The best child carriers for overnight hikes allow ample comfort for parent and child. We tested a bunch and liked these models most:
Jack Wolfskin Watchtower Premium. "Siena loves the colorful wolf-track motif and the detachable kid-size pack," says her dad. This 1,770-cubic-inch-capacity carrier offers enough storage space for a multiday trip and plenty of load-carrying comfort, thanks to a suspension system with a well-proportioned lumbar pad, a cushioned hipbelt, and adjustable load lifters. "And it's so comfortable for her," says John, "that there's little incentive for Siena to do what she's supposed to do?hike on her own two legs!" Rated for a 45-pound child. Weight: 6 lbs. 10 oz. Price: $179.
Kelty Explorer and Expedition. Backpacker parents have logged many miles in the Expedition (3,840-cubic-inch capacity) and the slightly smaller Explorer (3,140-cubic-inch capacity). The Expedition won a 1999 Editors' Choice Award (April) for its ability to carry loads of gear and a child comfortably. Roomy cockpits make these carriers best suited to older, awake toddlers, not sleeping babies. Rated for a 45-pound child. Weight: Expedition, 7 lbs. 5 oz.; Explorer, 6 lbs. 6 oz. Price: Expedition, $260; Explorer, $230.
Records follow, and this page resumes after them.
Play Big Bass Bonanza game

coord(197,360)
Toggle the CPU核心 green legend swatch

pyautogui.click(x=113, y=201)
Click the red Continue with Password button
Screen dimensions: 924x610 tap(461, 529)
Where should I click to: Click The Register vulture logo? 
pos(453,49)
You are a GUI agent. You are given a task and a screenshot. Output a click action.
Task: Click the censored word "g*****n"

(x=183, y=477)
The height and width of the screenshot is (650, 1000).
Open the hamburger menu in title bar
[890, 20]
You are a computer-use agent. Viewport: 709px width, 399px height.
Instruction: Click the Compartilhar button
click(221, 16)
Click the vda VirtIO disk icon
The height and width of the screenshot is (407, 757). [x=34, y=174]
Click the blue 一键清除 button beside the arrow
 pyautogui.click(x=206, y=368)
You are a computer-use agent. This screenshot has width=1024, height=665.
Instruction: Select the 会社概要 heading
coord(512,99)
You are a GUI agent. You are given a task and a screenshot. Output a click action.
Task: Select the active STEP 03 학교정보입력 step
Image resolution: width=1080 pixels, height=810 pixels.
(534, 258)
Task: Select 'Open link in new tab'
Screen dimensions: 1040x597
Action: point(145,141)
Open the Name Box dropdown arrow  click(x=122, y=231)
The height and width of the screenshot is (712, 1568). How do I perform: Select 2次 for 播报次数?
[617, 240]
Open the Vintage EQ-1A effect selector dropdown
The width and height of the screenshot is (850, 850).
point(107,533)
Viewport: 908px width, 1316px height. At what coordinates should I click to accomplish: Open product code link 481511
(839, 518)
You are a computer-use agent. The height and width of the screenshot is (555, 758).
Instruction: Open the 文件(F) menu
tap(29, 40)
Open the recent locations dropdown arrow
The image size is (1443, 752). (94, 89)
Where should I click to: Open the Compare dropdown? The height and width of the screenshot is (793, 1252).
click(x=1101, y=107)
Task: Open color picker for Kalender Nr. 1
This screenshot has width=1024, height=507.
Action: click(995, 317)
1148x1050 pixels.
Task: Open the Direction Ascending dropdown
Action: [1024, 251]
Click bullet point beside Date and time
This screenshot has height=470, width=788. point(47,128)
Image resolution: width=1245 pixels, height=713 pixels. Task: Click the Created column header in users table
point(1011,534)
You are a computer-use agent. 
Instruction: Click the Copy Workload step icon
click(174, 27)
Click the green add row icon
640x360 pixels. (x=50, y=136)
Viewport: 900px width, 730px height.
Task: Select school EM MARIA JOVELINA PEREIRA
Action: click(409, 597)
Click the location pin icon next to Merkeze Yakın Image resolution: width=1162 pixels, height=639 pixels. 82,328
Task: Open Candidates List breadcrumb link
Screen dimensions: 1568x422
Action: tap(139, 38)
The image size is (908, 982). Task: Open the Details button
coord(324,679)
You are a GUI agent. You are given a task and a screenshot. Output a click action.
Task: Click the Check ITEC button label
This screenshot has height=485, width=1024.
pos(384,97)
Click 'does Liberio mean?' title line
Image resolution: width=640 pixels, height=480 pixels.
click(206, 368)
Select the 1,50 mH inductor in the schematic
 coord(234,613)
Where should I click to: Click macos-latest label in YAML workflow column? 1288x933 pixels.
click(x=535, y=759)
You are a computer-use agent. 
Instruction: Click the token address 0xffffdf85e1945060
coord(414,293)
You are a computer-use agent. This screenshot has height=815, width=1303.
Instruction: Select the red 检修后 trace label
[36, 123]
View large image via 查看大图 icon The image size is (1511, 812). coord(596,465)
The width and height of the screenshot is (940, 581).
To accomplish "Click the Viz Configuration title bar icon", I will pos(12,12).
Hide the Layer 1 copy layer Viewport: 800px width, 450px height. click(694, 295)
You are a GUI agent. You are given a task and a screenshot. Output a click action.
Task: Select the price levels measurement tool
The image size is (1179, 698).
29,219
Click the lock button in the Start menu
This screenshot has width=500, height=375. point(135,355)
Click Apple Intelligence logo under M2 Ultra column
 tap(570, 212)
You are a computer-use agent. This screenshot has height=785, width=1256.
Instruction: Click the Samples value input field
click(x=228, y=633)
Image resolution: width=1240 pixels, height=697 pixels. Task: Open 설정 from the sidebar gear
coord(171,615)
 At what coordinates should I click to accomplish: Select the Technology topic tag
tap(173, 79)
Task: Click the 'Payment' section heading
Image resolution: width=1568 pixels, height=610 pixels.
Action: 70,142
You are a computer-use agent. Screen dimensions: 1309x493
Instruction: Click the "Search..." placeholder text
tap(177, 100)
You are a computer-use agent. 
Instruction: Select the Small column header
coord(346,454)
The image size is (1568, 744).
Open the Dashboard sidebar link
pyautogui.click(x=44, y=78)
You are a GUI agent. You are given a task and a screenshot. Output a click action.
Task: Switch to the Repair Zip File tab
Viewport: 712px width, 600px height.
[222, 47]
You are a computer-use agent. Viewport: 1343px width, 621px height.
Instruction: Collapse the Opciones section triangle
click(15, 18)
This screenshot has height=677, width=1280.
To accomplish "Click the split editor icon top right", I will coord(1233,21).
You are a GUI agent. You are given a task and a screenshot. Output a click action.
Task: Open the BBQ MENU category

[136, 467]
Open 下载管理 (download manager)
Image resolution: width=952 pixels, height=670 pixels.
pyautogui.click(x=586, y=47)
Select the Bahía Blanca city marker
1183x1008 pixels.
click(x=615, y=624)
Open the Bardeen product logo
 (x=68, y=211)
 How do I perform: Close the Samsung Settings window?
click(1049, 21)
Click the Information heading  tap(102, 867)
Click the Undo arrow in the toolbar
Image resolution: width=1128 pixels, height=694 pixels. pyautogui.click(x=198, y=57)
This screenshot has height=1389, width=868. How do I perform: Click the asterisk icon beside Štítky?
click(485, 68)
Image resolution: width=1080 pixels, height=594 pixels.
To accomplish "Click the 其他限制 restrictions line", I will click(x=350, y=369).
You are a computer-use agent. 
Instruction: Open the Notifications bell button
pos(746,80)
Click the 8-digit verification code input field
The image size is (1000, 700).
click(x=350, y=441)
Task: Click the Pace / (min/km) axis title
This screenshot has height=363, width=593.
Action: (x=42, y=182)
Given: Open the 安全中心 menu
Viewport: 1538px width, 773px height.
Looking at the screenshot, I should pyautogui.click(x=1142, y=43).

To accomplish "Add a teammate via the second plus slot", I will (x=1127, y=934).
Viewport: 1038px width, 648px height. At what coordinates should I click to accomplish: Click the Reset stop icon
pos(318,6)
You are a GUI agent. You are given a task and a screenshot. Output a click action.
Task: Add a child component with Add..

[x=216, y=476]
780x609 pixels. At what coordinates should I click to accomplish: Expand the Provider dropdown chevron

Madden Caravan. "It's comfortable and indestructible no matter how much you carry or how far," says Jon of this rugged carrier. The suspension system is streamlined, but offers just the right amount of padding on the back and hipbelt. Two compartments (2,500 cubic inches total) carry gear, and the simple design keeps the Caravan's weight down. For kids, there are toy loops, a comfortable harness, and amply sized foot stirrups. The original Caravan won an Editors' Choice Award in 1995 (April). The Caravan provided excellent comfort when carrying up to 45 pounds of child and gear. Weight: 5 lbs. 9 oz. Price: $249.